= Aëtus son of Aëtus =

Aëtus son of Aëtus (in Greek Ἀετὸς τοῦ Ἀετοῦ, in ancient Egyptian (transliterated from demotic) Ꜣyꜣtws (sꜣ) Ꜣyꜣtws) was a priest in the Ptolemaic cult of Alexander the Great under the reign of Ptolemy V. According to the inscription on the Rosetta Stone Aëtus in 196 BC held the annual priesthood "of Alexander and the Saviour Gods and the Sibling Gods and the Beneficent Gods and the Sibling-loving Gods and the Father-loving God", that is, of Alexander the Great, Ptolemy I Soter and his wife Berenice I Soter, Ptolemy II and his wife and sister Arsinoe II, Ptolemy III Euergetes and his wife Berenice II Euergetis, Ptolemy IV Philadelphus and his wife and sister Arsinoe III Philadelphia, and finally of the young king Ptolemy V Philopator who was still on the throne. All these were worshipped as gods in Ptolemaic Egypt.

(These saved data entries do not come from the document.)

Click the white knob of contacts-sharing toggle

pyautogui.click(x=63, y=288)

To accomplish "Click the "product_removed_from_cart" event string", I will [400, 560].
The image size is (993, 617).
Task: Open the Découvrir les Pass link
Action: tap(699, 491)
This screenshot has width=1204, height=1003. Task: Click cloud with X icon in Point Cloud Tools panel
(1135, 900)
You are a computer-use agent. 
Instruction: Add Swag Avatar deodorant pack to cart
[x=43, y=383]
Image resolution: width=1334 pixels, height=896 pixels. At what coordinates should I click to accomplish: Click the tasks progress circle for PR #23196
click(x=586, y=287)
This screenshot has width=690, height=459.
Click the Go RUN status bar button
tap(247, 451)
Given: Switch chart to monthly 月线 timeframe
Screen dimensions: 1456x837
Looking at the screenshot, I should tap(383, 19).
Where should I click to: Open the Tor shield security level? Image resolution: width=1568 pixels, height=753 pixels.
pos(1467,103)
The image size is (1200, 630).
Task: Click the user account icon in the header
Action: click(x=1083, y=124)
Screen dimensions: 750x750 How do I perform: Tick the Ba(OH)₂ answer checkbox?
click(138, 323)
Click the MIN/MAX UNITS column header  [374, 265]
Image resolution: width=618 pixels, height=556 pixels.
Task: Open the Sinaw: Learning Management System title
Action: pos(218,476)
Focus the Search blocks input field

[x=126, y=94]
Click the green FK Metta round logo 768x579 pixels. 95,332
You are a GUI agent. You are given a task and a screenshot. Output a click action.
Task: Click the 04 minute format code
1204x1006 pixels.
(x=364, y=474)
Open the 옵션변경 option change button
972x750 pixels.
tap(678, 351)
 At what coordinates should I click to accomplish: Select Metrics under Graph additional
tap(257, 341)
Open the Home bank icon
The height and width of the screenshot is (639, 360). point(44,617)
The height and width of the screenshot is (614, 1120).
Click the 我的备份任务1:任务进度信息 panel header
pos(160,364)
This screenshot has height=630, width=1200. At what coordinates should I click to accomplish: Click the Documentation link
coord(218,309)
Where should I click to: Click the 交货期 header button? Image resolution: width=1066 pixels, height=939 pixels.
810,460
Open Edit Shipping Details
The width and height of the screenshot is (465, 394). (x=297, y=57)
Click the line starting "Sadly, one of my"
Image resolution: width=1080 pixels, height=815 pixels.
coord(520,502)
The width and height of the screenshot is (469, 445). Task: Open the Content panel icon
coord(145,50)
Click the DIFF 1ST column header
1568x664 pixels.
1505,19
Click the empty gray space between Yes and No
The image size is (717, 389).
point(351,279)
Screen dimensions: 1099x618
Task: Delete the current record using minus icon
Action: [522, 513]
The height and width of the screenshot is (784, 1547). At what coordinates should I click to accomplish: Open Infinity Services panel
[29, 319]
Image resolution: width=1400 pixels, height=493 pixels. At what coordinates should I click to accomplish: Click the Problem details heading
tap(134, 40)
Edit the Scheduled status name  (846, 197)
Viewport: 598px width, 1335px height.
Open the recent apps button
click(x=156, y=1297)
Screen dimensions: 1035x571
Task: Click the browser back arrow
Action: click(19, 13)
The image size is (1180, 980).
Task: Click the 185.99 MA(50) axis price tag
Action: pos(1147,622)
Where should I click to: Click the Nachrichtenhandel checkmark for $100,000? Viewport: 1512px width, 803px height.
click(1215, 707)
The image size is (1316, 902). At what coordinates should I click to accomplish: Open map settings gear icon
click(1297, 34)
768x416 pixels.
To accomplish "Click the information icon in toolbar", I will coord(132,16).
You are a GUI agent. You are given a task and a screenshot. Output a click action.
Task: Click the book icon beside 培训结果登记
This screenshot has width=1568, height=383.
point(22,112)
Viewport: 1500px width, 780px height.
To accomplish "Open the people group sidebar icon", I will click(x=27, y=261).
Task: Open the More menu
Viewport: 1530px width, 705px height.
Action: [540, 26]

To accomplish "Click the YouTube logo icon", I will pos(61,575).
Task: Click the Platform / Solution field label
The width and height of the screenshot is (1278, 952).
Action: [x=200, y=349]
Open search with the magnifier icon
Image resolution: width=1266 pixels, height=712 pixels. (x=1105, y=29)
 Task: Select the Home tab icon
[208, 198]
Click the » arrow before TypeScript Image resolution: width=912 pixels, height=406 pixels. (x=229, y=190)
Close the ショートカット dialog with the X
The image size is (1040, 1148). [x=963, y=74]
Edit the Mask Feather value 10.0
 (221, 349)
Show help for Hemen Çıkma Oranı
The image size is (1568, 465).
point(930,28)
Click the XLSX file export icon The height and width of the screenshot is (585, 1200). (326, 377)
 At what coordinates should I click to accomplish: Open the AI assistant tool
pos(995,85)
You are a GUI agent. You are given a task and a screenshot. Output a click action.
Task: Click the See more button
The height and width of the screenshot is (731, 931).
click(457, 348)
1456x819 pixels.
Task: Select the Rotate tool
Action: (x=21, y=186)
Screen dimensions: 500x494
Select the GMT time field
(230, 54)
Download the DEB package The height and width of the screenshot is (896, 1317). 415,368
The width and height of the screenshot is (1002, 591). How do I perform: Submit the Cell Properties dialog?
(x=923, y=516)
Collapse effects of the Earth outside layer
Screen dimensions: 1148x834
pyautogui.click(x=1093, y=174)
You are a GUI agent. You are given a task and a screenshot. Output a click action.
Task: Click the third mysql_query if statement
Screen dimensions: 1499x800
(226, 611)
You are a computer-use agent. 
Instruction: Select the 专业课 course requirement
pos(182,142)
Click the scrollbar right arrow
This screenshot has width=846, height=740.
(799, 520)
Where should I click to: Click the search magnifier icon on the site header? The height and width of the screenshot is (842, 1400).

Aëtus is thought to have been the grandson of Aëtus son of Apollonius, a native of Aspendus in Pamphylia, who became Strategos or military governor of Cilicia under the reign of Ptolemy II.

==Bibliography==
- C. P. Jones, Christian Habicht, "A Hellenistic Inscription from Arsinoe in Cilicia" in Phoenix vol. 43 (1989)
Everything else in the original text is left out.